**Extracted records**
+++

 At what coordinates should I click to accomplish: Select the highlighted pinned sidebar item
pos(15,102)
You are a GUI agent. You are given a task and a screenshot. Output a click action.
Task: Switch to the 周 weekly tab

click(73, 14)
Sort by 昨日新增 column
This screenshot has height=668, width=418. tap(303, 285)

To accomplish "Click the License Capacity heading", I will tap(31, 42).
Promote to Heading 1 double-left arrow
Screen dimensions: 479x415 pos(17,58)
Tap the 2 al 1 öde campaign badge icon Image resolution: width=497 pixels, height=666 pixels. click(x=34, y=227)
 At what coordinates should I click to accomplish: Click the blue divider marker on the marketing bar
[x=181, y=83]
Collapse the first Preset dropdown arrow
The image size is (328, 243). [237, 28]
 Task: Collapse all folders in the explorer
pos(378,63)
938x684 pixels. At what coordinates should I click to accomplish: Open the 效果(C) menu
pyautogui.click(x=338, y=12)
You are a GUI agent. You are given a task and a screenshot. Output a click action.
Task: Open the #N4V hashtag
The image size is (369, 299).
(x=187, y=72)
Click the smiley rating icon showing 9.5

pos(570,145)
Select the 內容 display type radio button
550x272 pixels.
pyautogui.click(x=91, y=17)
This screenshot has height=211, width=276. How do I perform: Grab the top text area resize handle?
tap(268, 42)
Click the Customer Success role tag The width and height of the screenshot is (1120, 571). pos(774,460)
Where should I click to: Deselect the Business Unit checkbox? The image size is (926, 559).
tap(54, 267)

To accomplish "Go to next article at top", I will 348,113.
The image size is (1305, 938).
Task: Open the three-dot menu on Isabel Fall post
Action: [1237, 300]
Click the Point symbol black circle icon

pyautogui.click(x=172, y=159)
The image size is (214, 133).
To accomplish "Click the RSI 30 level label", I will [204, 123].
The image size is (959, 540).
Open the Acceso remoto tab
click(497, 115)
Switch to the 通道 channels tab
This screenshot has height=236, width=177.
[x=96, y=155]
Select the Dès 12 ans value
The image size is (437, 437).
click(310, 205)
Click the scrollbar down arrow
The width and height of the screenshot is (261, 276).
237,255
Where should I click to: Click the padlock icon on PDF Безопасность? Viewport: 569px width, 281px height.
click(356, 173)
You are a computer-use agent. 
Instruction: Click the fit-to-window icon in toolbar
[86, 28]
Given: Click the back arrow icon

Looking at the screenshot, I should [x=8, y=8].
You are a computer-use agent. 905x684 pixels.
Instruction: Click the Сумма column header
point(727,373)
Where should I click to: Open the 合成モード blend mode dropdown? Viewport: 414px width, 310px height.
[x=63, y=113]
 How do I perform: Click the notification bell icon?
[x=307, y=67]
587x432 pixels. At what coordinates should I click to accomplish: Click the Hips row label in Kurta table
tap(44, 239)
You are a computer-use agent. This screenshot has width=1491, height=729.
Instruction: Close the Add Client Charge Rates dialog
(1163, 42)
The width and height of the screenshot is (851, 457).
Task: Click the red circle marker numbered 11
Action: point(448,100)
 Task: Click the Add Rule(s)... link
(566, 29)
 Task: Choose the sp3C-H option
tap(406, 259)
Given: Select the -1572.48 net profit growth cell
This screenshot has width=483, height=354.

+++

**ABOUT THIS TASK**
Give every entry once more, exactly as it reads.

**RESULT OF THIS EXERCISE**
 At what coordinates should I click to accomplish: Select the highlighted pinned sidebar item
pos(15,102)
You are a GUI agent. You are given a task and a screenshot. Output a click action.
Task: Switch to the 周 weekly tab

click(73, 14)
Sort by 昨日新增 column
This screenshot has height=668, width=418. tap(303, 285)

To accomplish "Click the License Capacity heading", I will tap(31, 42).
Promote to Heading 1 double-left arrow
Screen dimensions: 479x415 pos(17,58)
Tap the 2 al 1 öde campaign badge icon Image resolution: width=497 pixels, height=666 pixels. click(x=34, y=227)
 At what coordinates should I click to accomplish: Click the blue divider marker on the marketing bar
[x=181, y=83]
Collapse the first Preset dropdown arrow
The image size is (328, 243). [237, 28]
 Task: Collapse all folders in the explorer
pos(378,63)
938x684 pixels. At what coordinates should I click to accomplish: Open the 效果(C) menu
pyautogui.click(x=338, y=12)
You are a GUI agent. You are given a task and a screenshot. Output a click action.
Task: Open the #N4V hashtag
The image size is (369, 299).
(x=187, y=72)
Click the smiley rating icon showing 9.5

pos(570,145)
Select the 內容 display type radio button
550x272 pixels.
pyautogui.click(x=91, y=17)
This screenshot has height=211, width=276. How do I perform: Grab the top text area resize handle?
tap(268, 42)
Click the Customer Success role tag The width and height of the screenshot is (1120, 571). pos(774,460)
Where should I click to: Deselect the Business Unit checkbox? The image size is (926, 559).
tap(54, 267)

To accomplish "Go to next article at top", I will 348,113.
The image size is (1305, 938).
Task: Open the three-dot menu on Isabel Fall post
Action: [1237, 300]
Click the Point symbol black circle icon

pyautogui.click(x=172, y=159)
The image size is (214, 133).
To accomplish "Click the RSI 30 level label", I will [204, 123].
The image size is (959, 540).
Open the Acceso remoto tab
click(497, 115)
Switch to the 通道 channels tab
This screenshot has height=236, width=177.
[x=96, y=155]
Select the Dès 12 ans value
The image size is (437, 437).
click(310, 205)
Click the scrollbar down arrow
The width and height of the screenshot is (261, 276).
237,255
Where should I click to: Click the padlock icon on PDF Безопасность? Viewport: 569px width, 281px height.
click(356, 173)
You are a computer-use agent. 
Instruction: Click the fit-to-window icon in toolbar
[86, 28]
Given: Click the back arrow icon

Looking at the screenshot, I should [x=8, y=8].
You are a computer-use agent. 905x684 pixels.
Instruction: Click the Сумма column header
point(727,373)
Where should I click to: Open the 合成モード blend mode dropdown? Viewport: 414px width, 310px height.
[x=63, y=113]
 How do I perform: Click the notification bell icon?
[x=307, y=67]
587x432 pixels. At what coordinates should I click to accomplish: Click the Hips row label in Kurta table
tap(44, 239)
You are a computer-use agent. This screenshot has width=1491, height=729.
Instruction: Close the Add Client Charge Rates dialog
(1163, 42)
The width and height of the screenshot is (851, 457).
Task: Click the red circle marker numbered 11
Action: point(448,100)
 Task: Click the Add Rule(s)... link
(566, 29)
 Task: Choose the sp3C-H option
tap(406, 259)
Given: Select the -1572.48 net profit growth cell
This screenshot has width=483, height=354.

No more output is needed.